The announcement was not heralded, headlined nor trumpeted. But a European Union agency this week officially dropped its “working definition” of anti-Semitism, adopted in 2005. The EU’s Fundamental Rights Agency (FRA) now says it is neither able nor authorised to define the term.
There was not, in that lengthy and detailed definition, anything new or that I would disagree with – apart from a dangerous sting in the end. This stretched the definition of anti-Semitism from the simple 2,000-year-old Jew-hating and baiting to “attacking Israel … by requiring of Israel a behaviour not expected or demanded of any other democratic nation, or holding Jews collectively responsible for actions of the State of Israel.”
It was this dubious extension which has been used recently to gag, or at least mute, free speech and most criticism of Israel in the UK media and beyond.
For example, the Prawer Plan, now being enforced in Israel. Under it, between 40,000 and 70,000 Bedouin, nomads who became Israeli citizens in the 1950s, will be forcefully removed from land they roamed for centuries to make way for “military firing zones”.
The traditional occupiers will be crammed into seven state-planned townships. The Israeli government says it is an opportunity for Bedouins to live in modern homes, take regular jobs and send their children to mainstream schools and that they would be will be offered compensation. The Bedouins would like to be left alone.
At the end of November dozens of prominent figures including Antony Gormley, Mike Leigh, Ken Loach, Julie Christie, Brian Eno, Peter Gabriel, Harriet Walter, Jonathan Miller, Jemima Khan, Caroline Lucas, Dr Susie Orbach and Len McCluskey (many of them Jewish) called on the UK government to voice its distaste.
Nothing happened. Moreover, only one newspaper in this country covered the proposal - or the extremely violent protests which followed. Nor could I find any coverage of the Israeli Supreme Court endorsing the incarceration of innocent African refugees in Israeli prison camps for up to a year without charge.
I can only speculate on the reasons why, but suspect that the “working definition”, which has recently allowed all those who criticise Israel – including myself - to be labelled anti-Semitic, had something to do with it.

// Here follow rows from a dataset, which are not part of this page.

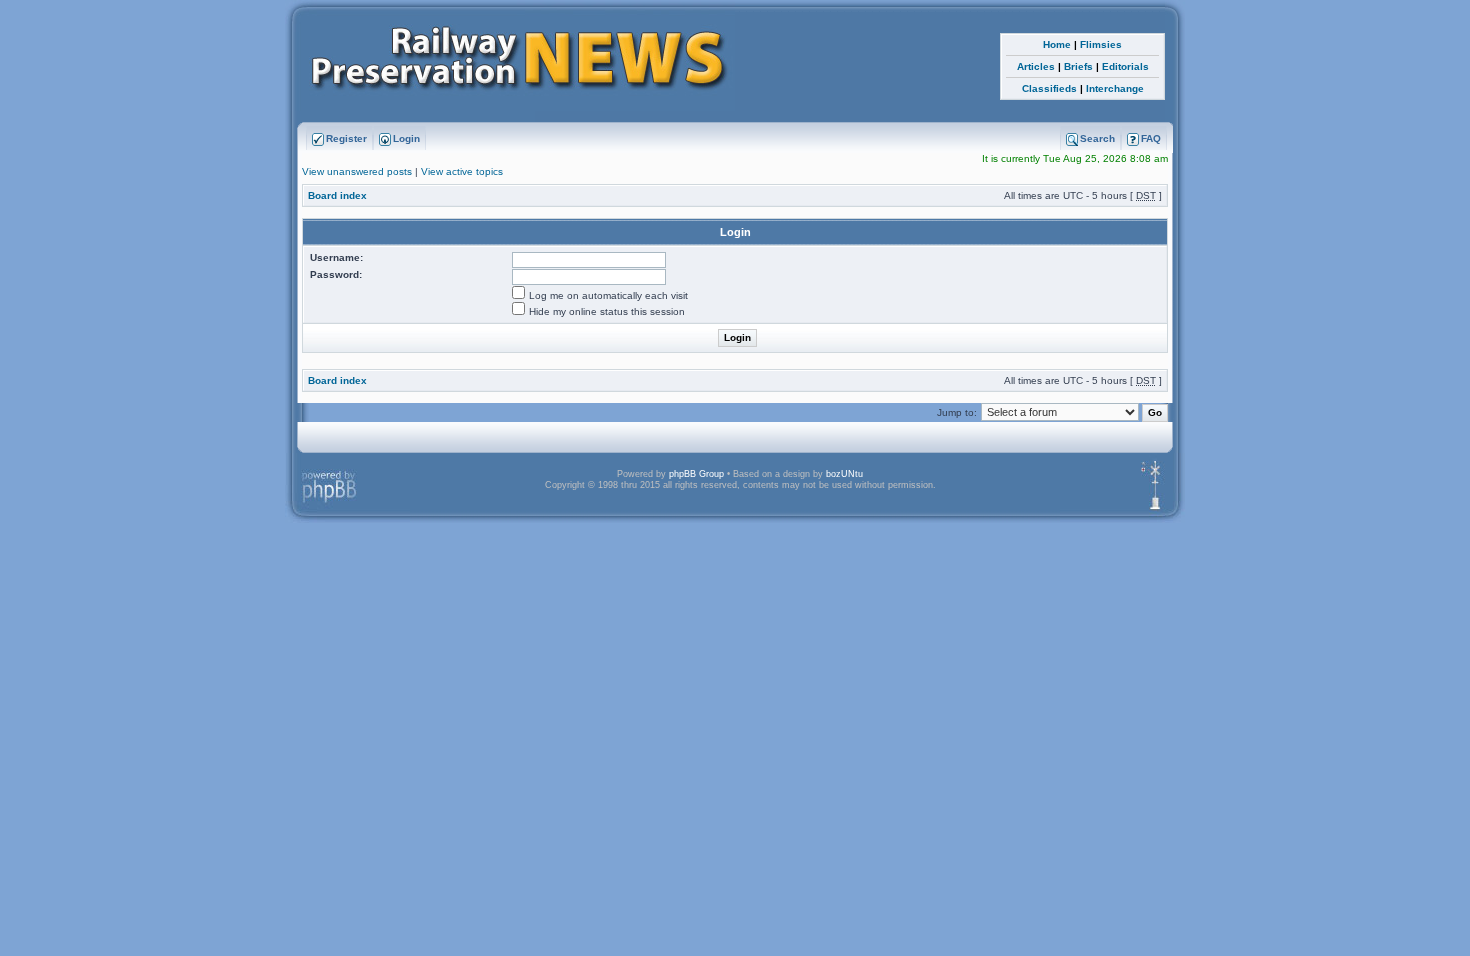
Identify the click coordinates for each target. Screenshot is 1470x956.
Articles (1036, 66)
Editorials (1125, 66)
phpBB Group (696, 474)
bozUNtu (844, 474)
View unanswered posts (357, 171)
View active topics (462, 171)
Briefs (1078, 66)
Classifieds (1049, 88)
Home (1057, 44)
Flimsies (1101, 44)
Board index (337, 195)
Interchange (1115, 88)
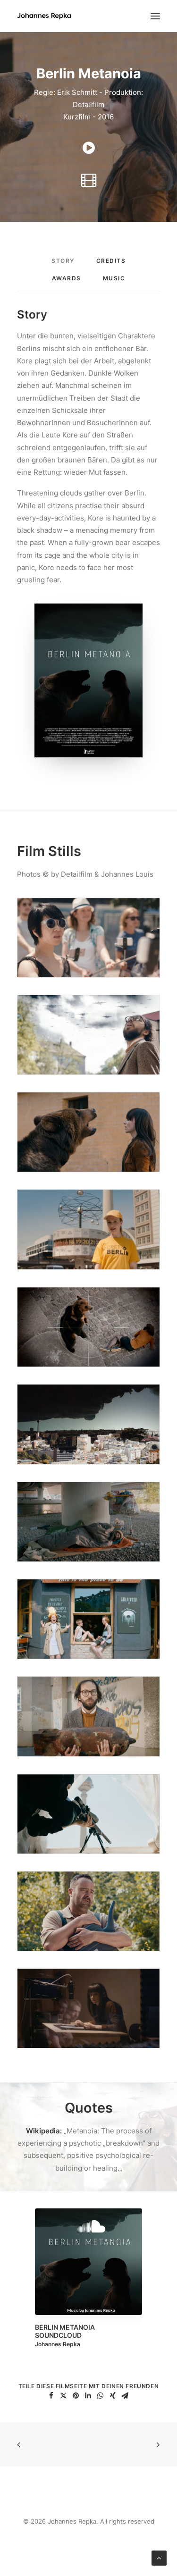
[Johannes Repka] (44, 16)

So the “working definition” has been retired. Not before time. As the FRA now says it had never viewed the definition as valid in the first place.

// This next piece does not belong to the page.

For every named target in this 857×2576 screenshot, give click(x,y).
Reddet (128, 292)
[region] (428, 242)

The other side have been quick to respond. “Those who fight anti-Semitism have lost an important weapon,” said Shimon Samuels of the Simon Wiesenthal Center. He told the Jewish Telegraphic Agency that the agency’s “disowning of its own definition is astounding” and “damages its credibility.”
I beg to differ. What damages credibility is seeking to equate criticism of bad behaviour by a powerful political entity to the daubing of swastikas and desecration of graves. Hats off to the FRA for standing up for the fundamental rights known as free speech and freedom of the press – and for setting me free too.